Physische Aktivitäten, von Rehabilitations- zu Leistungssport, geben Menschen mit Behinderungen die Möglichkeit, ihr Potenzial zu erreichen, ihr Selbstvertrauen zu stärken und Spaß zu haben. Sport trägt zur Integration von Menschen in die Gesellschaft bei und kann so Leben verändern. Durch Sport kann jede Person – mit oder ohne Behinderungen – Erfolg und neue Perspektiven entdecken.
Aus diesem Grund ist das Ziel des IPC die Förderung der Paralympischen Werte durch Paralympischen Sport, dessen Ideale und Aktivitäten.
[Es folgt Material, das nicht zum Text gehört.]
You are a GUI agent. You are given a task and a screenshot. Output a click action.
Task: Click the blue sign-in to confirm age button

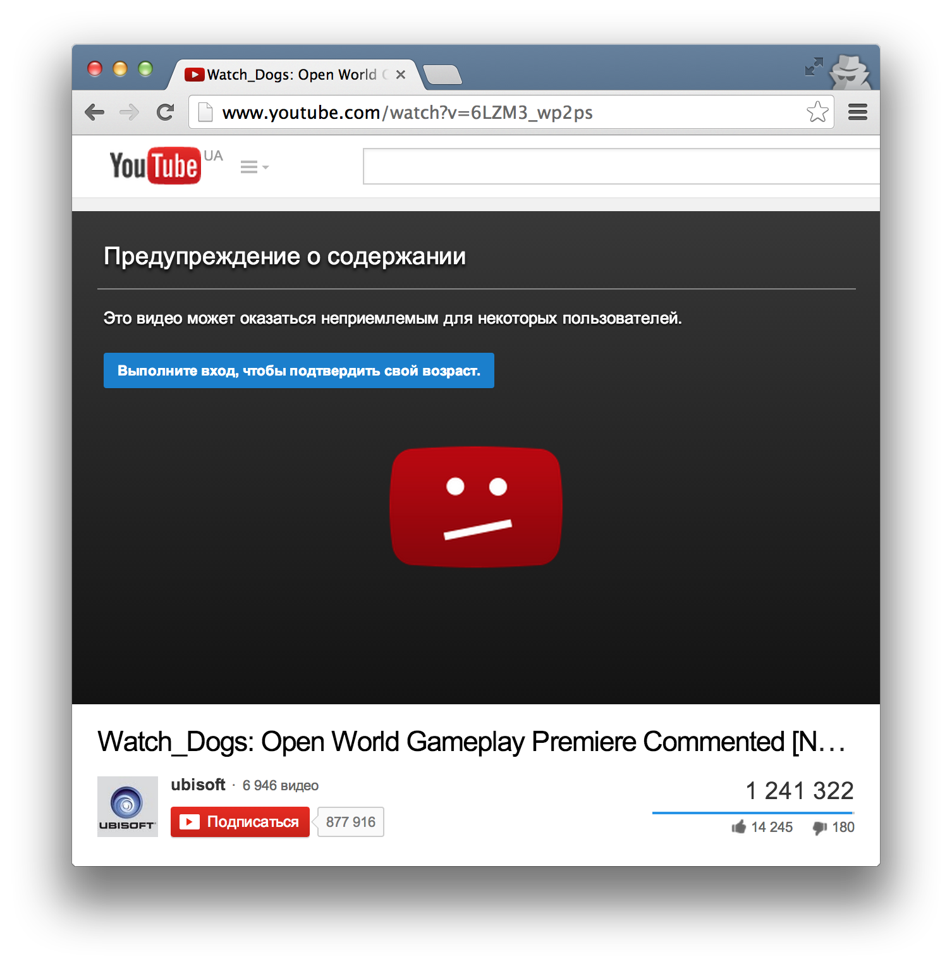(x=298, y=370)
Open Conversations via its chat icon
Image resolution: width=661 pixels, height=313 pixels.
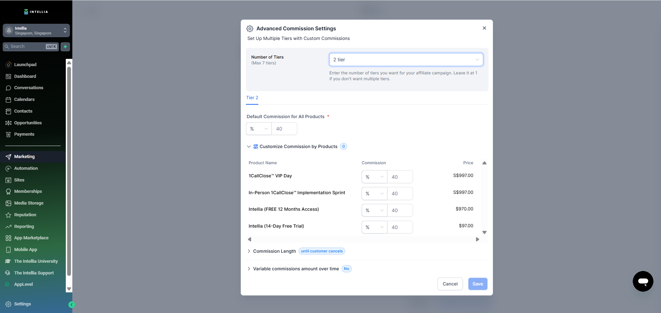[x=8, y=88]
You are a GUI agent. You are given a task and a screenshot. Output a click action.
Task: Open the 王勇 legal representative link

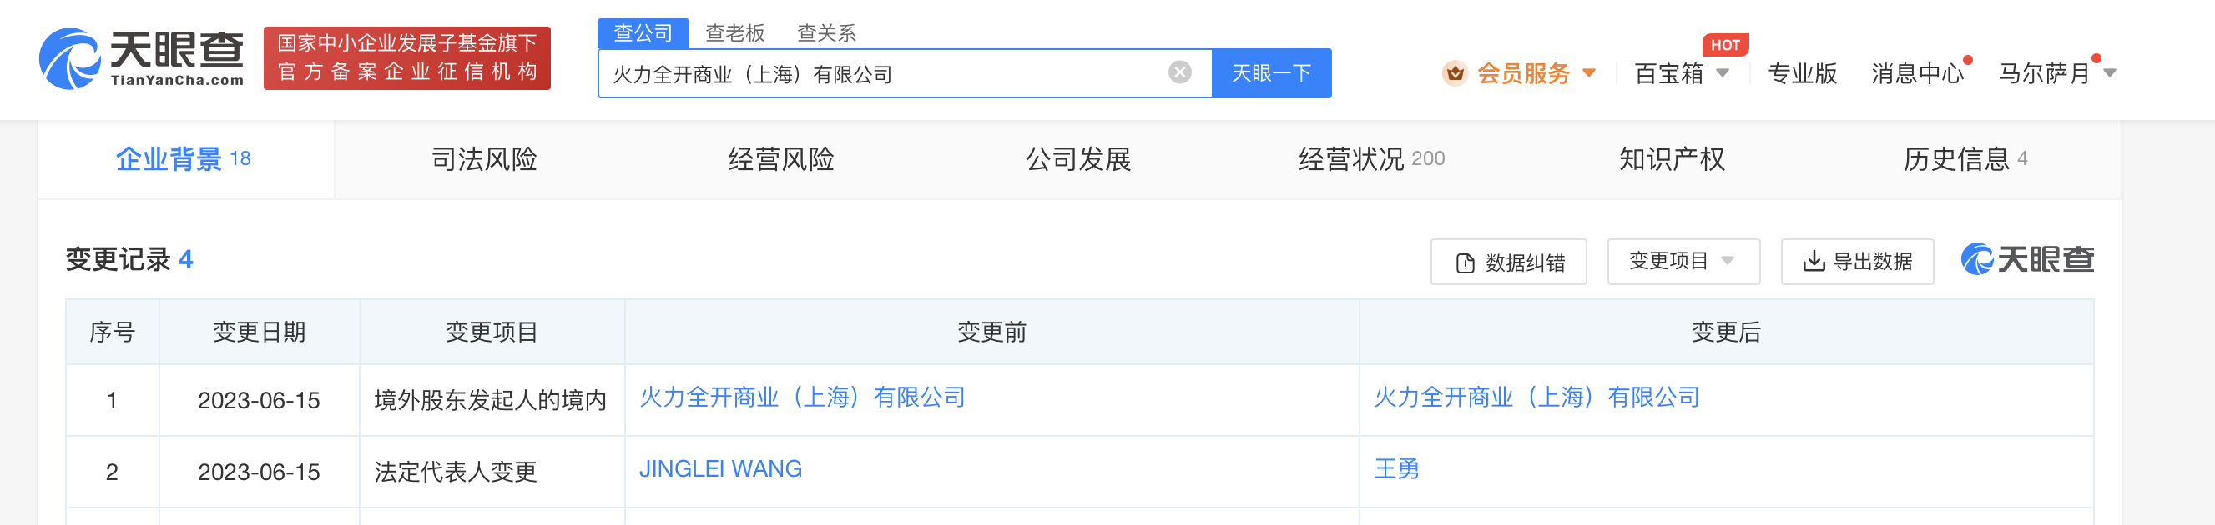[1396, 469]
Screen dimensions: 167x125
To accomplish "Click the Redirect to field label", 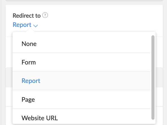I will [26, 16].
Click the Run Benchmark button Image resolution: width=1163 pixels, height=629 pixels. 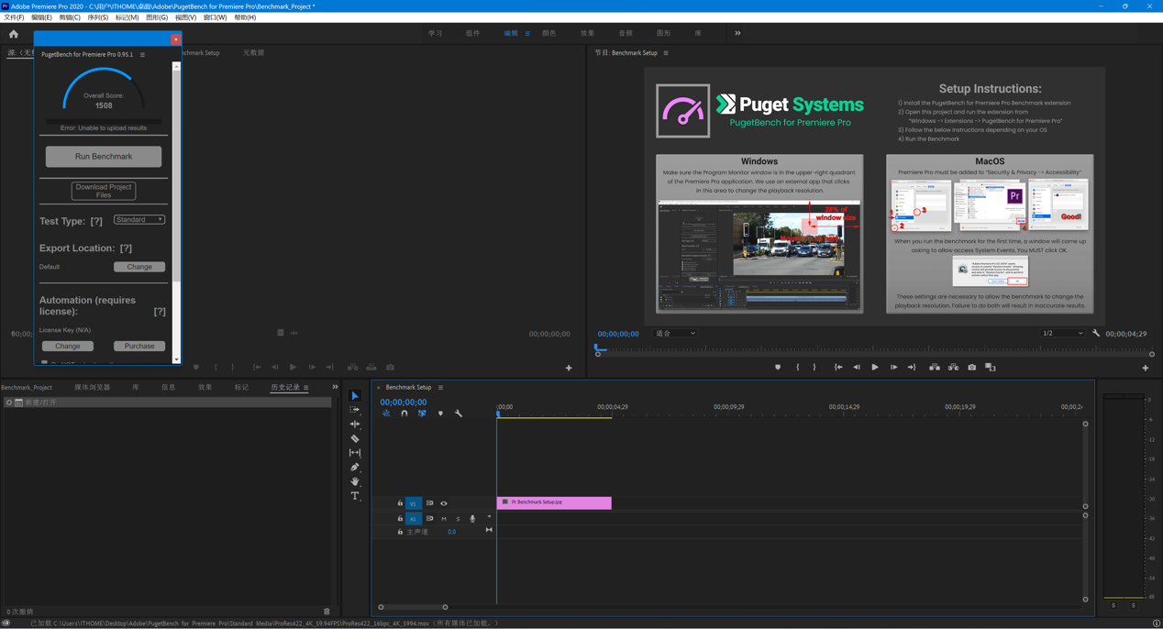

Als Gold Patron des IPC und Förderer des Deutschen Top Teams hofft Allianz SE diese Werte durch die Unterstützung und Förderung des Paralympischen Sports auf nationaler und internationaler Ebene zu unterstreichen.
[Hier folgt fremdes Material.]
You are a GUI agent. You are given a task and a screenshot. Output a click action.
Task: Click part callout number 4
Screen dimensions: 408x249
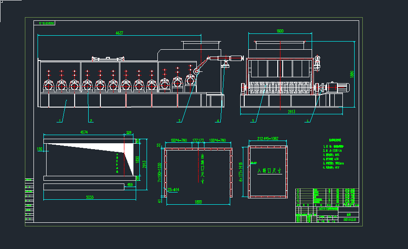pos(218,121)
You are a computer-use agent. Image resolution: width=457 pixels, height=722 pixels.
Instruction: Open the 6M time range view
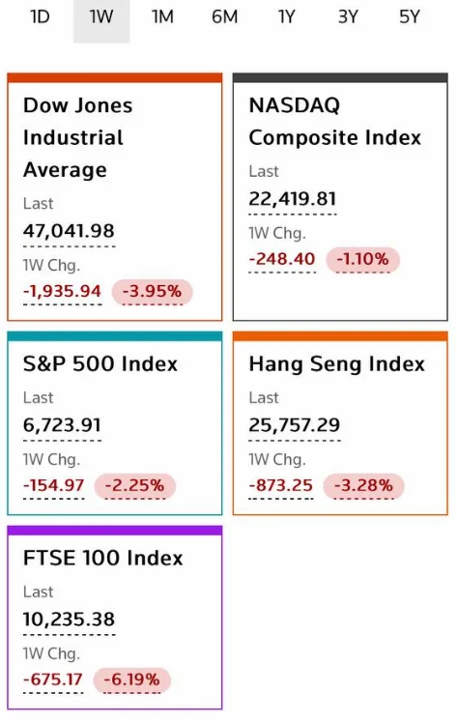(x=224, y=17)
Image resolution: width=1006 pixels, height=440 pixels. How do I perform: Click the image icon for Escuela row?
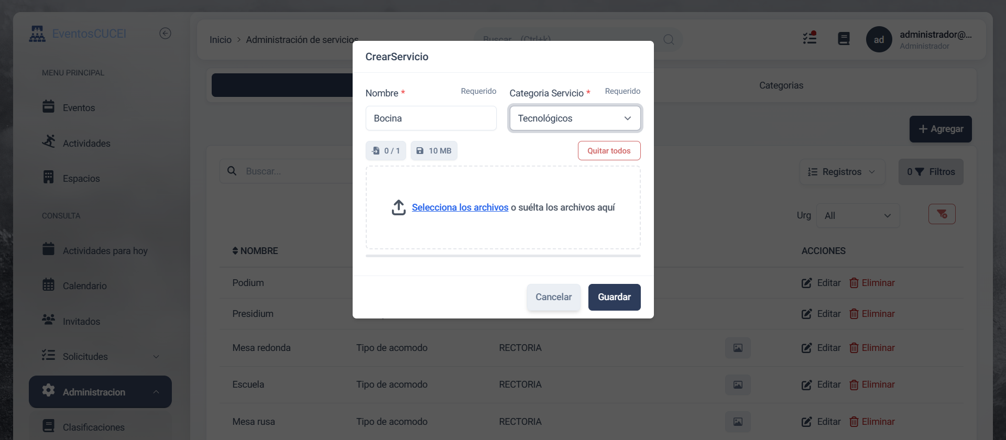click(738, 385)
Deutsche Handbikerin Andrea Eskau
Paralympische Athleten werden in sechs verschiedene Gruppen (Klassifizierungen) von Behinderungen eingeteilt: Athleten mit Amputationen, Athleten mit Lähmungen, Athleten mit Sehbehinderungen, Athleten mit Querschnittslähmungen, Athleten mit geistigen Behinderungen und eine Gruppe für all diejenigen, die nicht in die bisher genannten Gruppen passen (genannt „Les Autres“, französisch für „die Anderen“).
Die Klassifizierung erlaubt eine Einteilung der Athleten für die Wettkämpfe. Nicht anders als beim Boxen oder Gewichtheben, bei denen die Athleten in Gewichtsklassen eingeteilt werden, werden die Athleten je nach Behinderung in Klassen eingeteilt, die sich durch den Grad der Behinderung bzw. der körperlich möglichen Funktionen, die diese Behinderung erlaubt, definieren.